Work instructions: Every line with the string "Switch" should be copied from the data.
START Dataset records
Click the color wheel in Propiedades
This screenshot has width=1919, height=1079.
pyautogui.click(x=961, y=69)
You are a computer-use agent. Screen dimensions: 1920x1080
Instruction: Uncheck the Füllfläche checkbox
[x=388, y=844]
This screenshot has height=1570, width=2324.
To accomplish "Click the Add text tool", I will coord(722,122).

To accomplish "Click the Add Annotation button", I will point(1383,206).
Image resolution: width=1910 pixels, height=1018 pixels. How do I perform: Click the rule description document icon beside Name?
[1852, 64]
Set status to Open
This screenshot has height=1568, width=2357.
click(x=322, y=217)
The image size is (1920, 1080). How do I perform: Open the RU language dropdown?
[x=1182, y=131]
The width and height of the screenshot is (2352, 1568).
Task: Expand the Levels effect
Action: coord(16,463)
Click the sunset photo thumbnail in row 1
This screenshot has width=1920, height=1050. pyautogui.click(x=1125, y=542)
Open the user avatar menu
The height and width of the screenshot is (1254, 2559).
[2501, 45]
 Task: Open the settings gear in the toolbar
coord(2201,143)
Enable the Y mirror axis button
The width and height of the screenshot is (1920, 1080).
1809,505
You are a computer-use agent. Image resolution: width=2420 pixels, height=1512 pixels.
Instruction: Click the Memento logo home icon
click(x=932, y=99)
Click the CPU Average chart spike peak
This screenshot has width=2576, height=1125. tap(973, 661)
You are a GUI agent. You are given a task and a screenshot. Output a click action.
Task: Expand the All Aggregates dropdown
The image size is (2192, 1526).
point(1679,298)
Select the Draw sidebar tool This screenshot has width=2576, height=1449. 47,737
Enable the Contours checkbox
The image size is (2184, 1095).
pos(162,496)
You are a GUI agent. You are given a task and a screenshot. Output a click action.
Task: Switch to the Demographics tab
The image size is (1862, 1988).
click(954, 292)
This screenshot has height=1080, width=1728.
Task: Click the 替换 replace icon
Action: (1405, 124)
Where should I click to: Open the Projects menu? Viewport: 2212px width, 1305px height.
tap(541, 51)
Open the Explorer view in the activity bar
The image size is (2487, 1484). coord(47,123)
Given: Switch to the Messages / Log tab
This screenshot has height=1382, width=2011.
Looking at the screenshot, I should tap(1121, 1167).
END Dataset records
Completed task:
Task: Switch to the Demographics tab
Given: Switch to the Messages / Log tab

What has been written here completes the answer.